→ **Work item**
Print the data once more, exactly as supplied.
╭─ Exercise materials
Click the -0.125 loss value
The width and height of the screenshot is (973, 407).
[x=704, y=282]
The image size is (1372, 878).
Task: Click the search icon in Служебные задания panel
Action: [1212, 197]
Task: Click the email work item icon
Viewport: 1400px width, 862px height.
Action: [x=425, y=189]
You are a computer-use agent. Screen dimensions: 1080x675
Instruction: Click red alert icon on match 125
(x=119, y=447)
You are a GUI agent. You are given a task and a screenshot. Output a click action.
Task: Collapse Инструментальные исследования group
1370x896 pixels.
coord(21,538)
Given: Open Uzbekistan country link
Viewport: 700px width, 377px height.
╰─
→ **Answer below**
Click the -0.125 loss value
The width and height of the screenshot is (973, 407).
[x=704, y=282]
The image size is (1372, 878).
Task: Click the search icon in Служебные задания panel
Action: [1212, 197]
Task: Click the email work item icon
Viewport: 1400px width, 862px height.
Action: [x=425, y=189]
You are a computer-use agent. Screen dimensions: 1080x675
Instruction: Click red alert icon on match 125
(x=119, y=447)
You are a GUI agent. You are given a task and a screenshot. Output a click action.
Task: Collapse Инструментальные исследования group
1370x896 pixels.
coord(21,538)
Given: Open Uzbekistan country link
Viewport: 700px width, 377px height.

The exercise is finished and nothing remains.